Department of Mathematics,
Sungkyunkwan University,
Suwon 440-746, Republic of Korea
e-mail: krsakthivel@yahoo.com

A. Arunkumar, K. Mathiyalagan

Department of Mathematics,
Anna University Regional Campus,
Coimbatore 641 046, India

Ju H. Park

Department of Electrical Engineering,
Yeungnam University,
Kyongsan 38541, Republic of Korea
e-mail: jessie@ynu.ac.kr

1Corresponding author.

Contributed by the Dynamic Systems Division of ASME for publication in the JOURNAL OF DYNAMIC SYSTEMS, MEASUREMENT, AND CONTROL. Manuscript received October 28, 2013; final manuscript received March 10, 2017; published online June 5, 2017. Editor: Joseph Beaman.

J. Dyn. Sys., Meas., Control 139(8), 081017 (Jun 05, 2017) (11 pages) Paper No: DS-13-1419; doi: 10.1115/1.4036237 History: Received October 28, 2013; Revised March 10, 2017

## Abstract

This paper investigates the problem of robust stabilization for a class of discrete-time Takagi–Sugeno (TS) fuzzy systems via input random delays in control input.
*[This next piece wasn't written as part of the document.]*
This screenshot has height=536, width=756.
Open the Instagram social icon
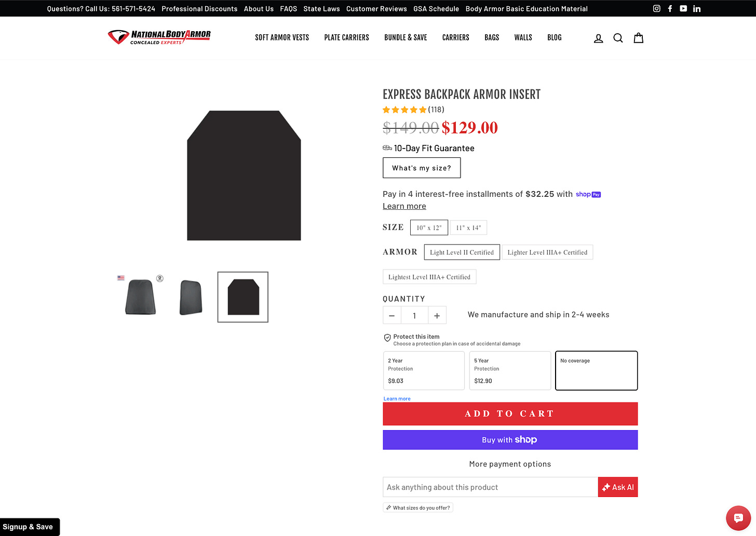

The main objective of this paper is to design a state feedback $H∞$ controller. Linear matrix inequality (LMI) approach together with the construction of proper Lyapunov–Krasovskii functional is employed for obtaining delay dependent sufficient conditions for the existence of robust $H∞$ controller. In particular, the effect of both variation range and distribution probability of the time delay is taken into account in the control input. The key feature of the proposed results in this paper is that the time‐varying delay in the control input not only dependent on the bound but also the distribution probability of the time delay. The obtained results are formulated in terms of LMIs which can be easily solved by using the standard optimization algorithms. Finally, a numerical example with simulation result is provided to illustrate the effectiveness of the obtained control law and less conservativeness of the proposed result.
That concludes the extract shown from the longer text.